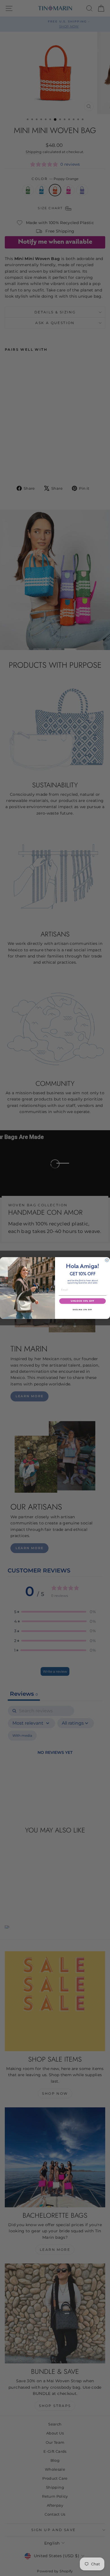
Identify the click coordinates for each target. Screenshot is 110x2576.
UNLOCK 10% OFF (82, 1301)
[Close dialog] (107, 1260)
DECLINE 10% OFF (82, 1309)
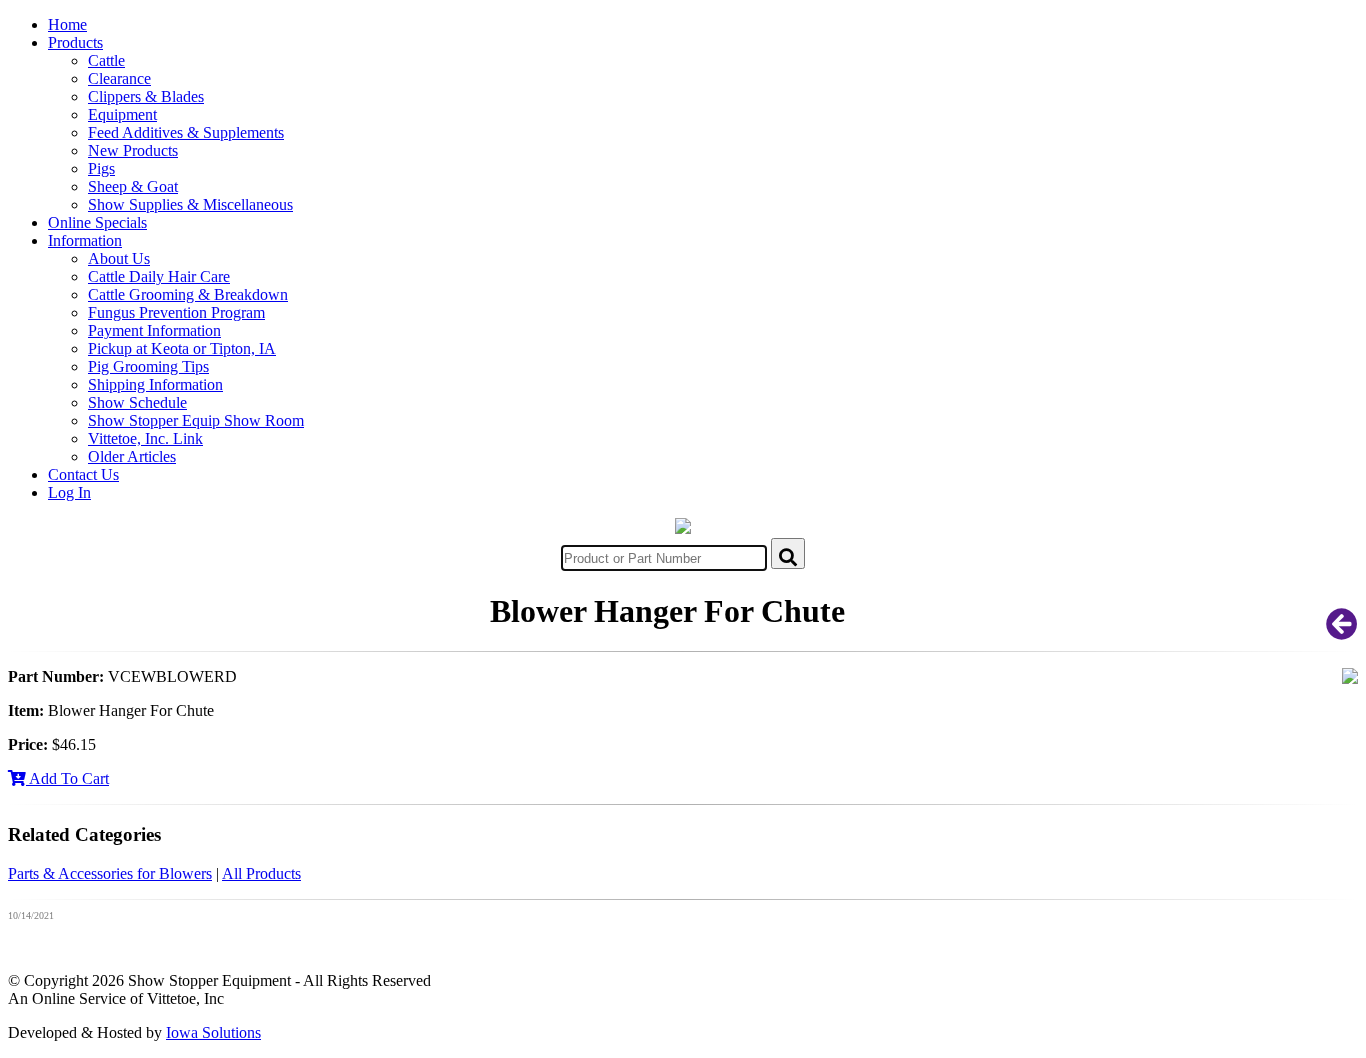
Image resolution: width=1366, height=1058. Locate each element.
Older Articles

####

[ABOUT THIS TASK]
Retype each line of the records exactly as it reads; no pictures belong in the copy.

[EXERCISE ANSWER]
Identify the click coordinates for each target. Screenshot is 110x2576.
UNLOCK 10% OFF (82, 1301)
[Close dialog] (107, 1260)
DECLINE 10% OFF (82, 1309)
Image resolution: width=1366, height=1058. Locate each element.
Older Articles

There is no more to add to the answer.